You can hire guides at Disney Parks. The cost is outrageous, but everyone says that you can't take it with you. Dante had Virgil, and I'll have some suntanned Floridian to lead me and my tumour through the Magic Kingdom. A better journey than the one the consultant has laid out for me.
The mind is its own place, and in itself can make a heaven of hell, a hell of heaven. Devil horns look like mouse ears from certain angles; and Dante's theme park has much in common with Disney's. I pass my days exploring links between them.
There are secret tunnels under Disneyland. Every system has its bureaucracy. Every circle has two centres. And every trap has its way out, if you're prepared to pay the cost.
Live Reading on February 28th
I’m performing on February 28th at In a Land Gallery in Hebden Bridge. Also appearing is Rosy Carrick, reading from her new collection; Halifax poet Toria Garbutt; and our friend Lou-Ice, coming from Sweden to perform River love/Ecosexual, which is about “feeling attracted to nature and having sexual or romantic relationships with it”. Lou’s piece is about being in love with a river, wild-swimming, passion and protecting our world.
I’ll perform a new piece The Haunting of Wuthering Heights, which I am currently working on. It’s about a book that’s also a haunted house.
Tickets are £5, which is a bargain. You’ll get four performers and Swedish treats. After the show, we’ll pack away the gallery then head down the pub.
Full details and ticket booking on the In a Land Website
Story Background
Rat Out of Hell was written for my writing group last year. It’s similar to the stories I wrote in my MA. I started with a much longer piece and cut this down until there was the minimum left that told tell a story. And it seems to have worked, based on the discussions in the writing group.
Meta
You will have noticed this email is a little different to the other ones you’ve received. This is the first one I’m sending from my new Buttondown account.
Substack is a great service in many ways. It’s free for the writer and easy to use. It brings in an audience through cross-marketing.
But it also has problems. One is platforming actual Nazis, based on an incoherent ‘free speech’ policy. But there’s also the fact that it’s venture-capital funded. Substack needs to continue growing, and keeps adding features, slowly becoming an entire social network.
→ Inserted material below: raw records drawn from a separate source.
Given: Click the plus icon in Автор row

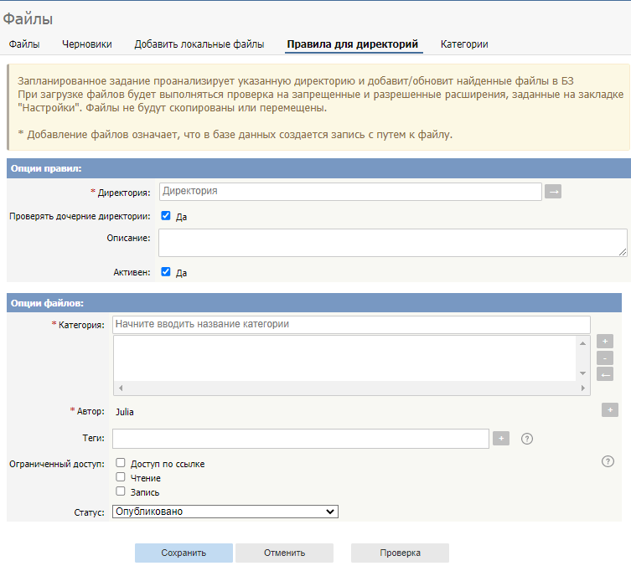Looking at the screenshot, I should [x=610, y=409].
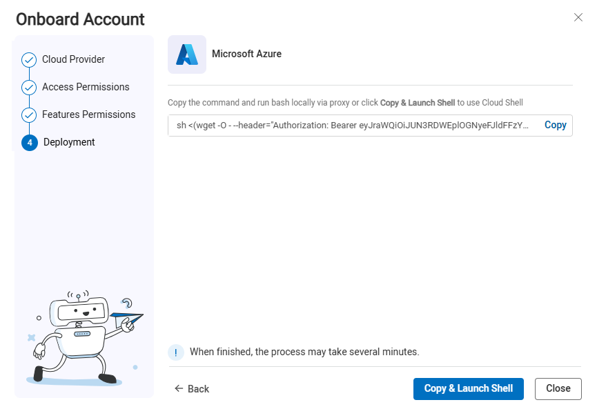Viewport: 597px width, 409px height.
Task: Click the blue info exclamation icon
Action: click(176, 352)
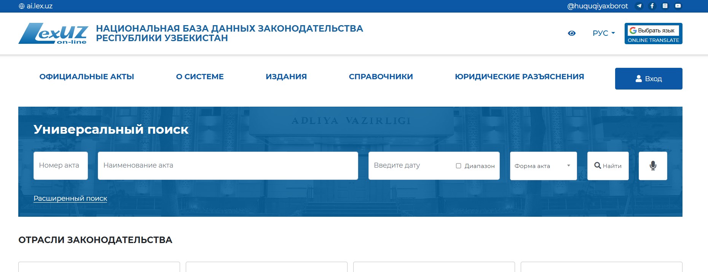The width and height of the screenshot is (708, 272).
Task: Open the СПРАВОЧНИКИ menu item
Action: [x=381, y=77]
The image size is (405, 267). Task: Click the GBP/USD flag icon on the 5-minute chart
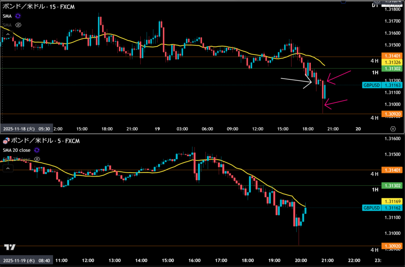6,141
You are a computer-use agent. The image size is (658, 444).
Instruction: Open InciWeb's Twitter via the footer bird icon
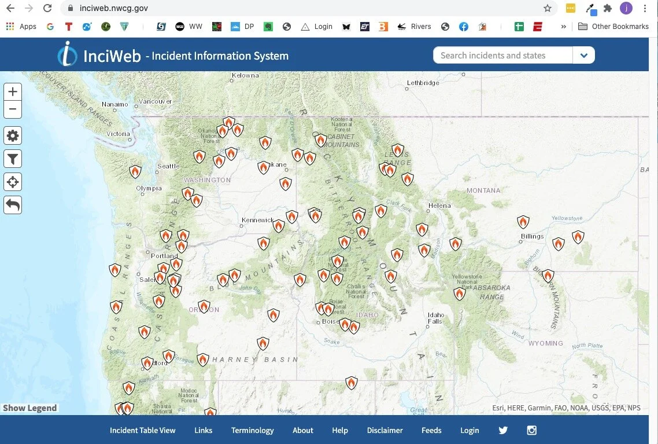coord(502,430)
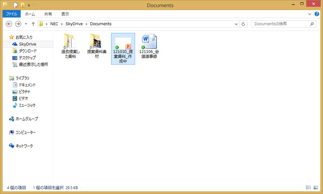Open the 表示 ribbon tab

(x=65, y=14)
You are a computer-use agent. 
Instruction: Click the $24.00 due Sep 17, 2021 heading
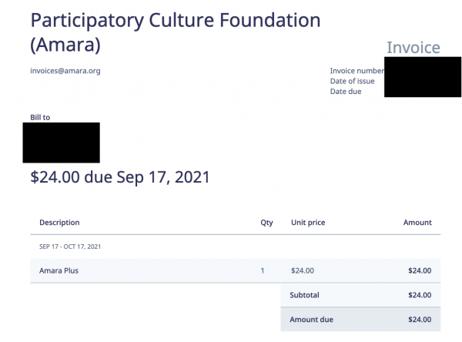120,177
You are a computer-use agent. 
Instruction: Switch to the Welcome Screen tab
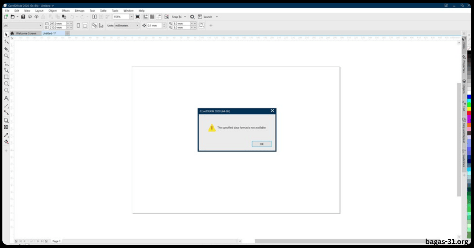[x=26, y=34]
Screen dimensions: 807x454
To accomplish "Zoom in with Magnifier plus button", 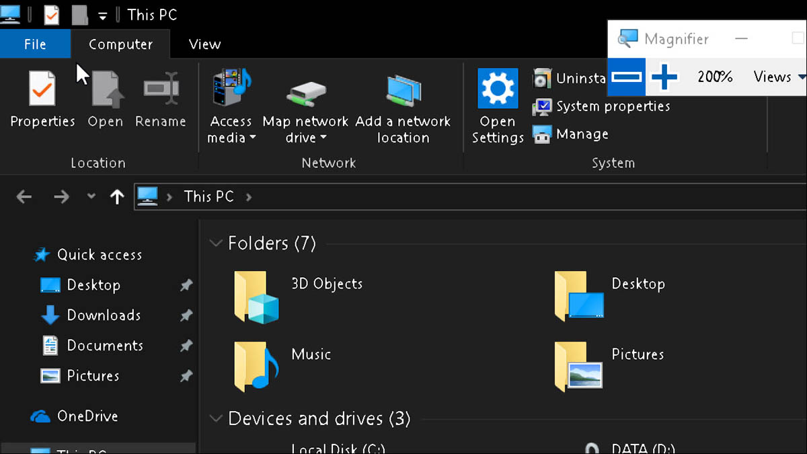I will 664,77.
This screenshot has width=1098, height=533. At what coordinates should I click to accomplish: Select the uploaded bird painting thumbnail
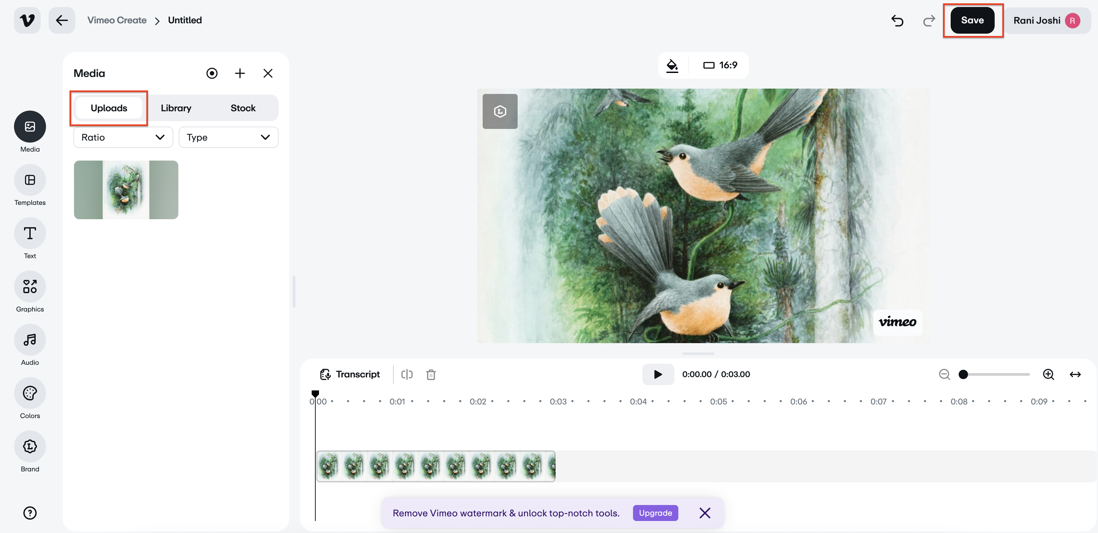(126, 190)
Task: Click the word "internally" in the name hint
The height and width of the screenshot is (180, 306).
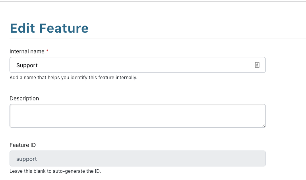Action: point(126,78)
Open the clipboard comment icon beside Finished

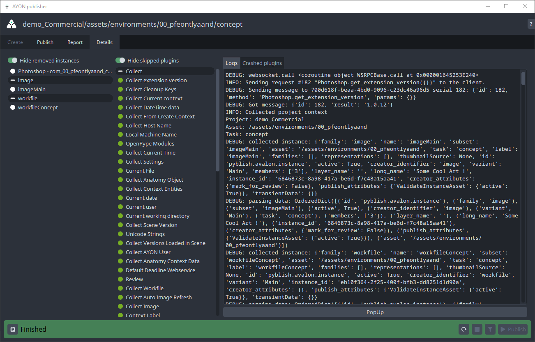pyautogui.click(x=13, y=329)
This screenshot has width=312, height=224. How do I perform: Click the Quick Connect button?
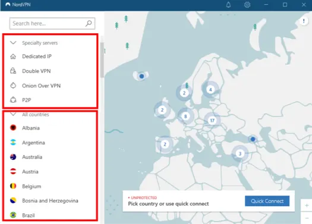click(x=267, y=201)
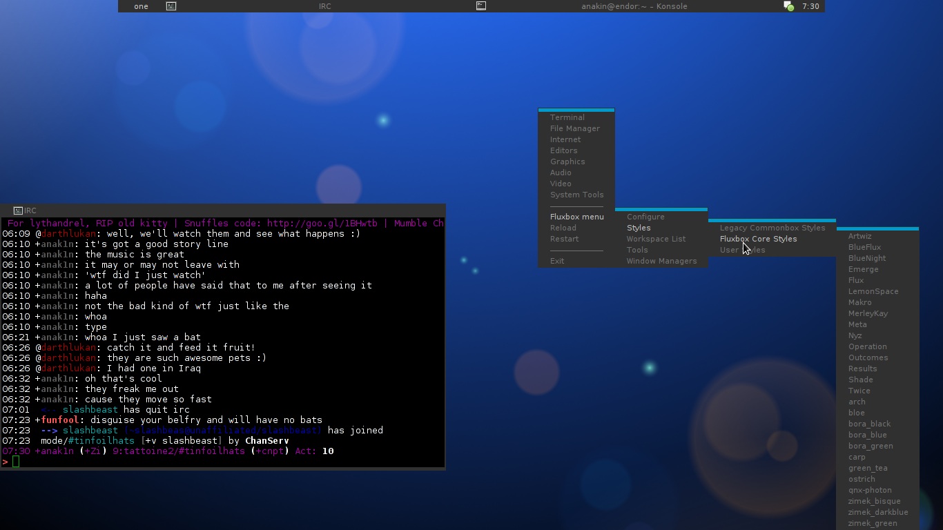The image size is (943, 530).
Task: Click the workspace name 'one' in the toolbar
Action: pos(141,6)
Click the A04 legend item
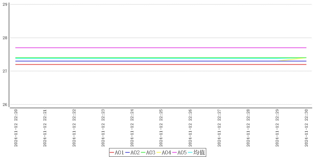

While it’s great to see a constant rise in readers from Substack’s growth hacking, these aren’t real readers. Some of them have accidentally subscribed to this email through Substack’s use of ‘dark patterns’. I’d rather this email went to people who read it than being deleted unread. I also don’t want to be ensnared in a platform that is transforming itself into a social network, with all the issues that brings.
It’s a little scary to shut down what is, basically, the main ongoing source of new readers - even if most of them are not actually reading this. I thought about this and decided I’d rather have 20 people reading my work that care about it than a larger vanity number.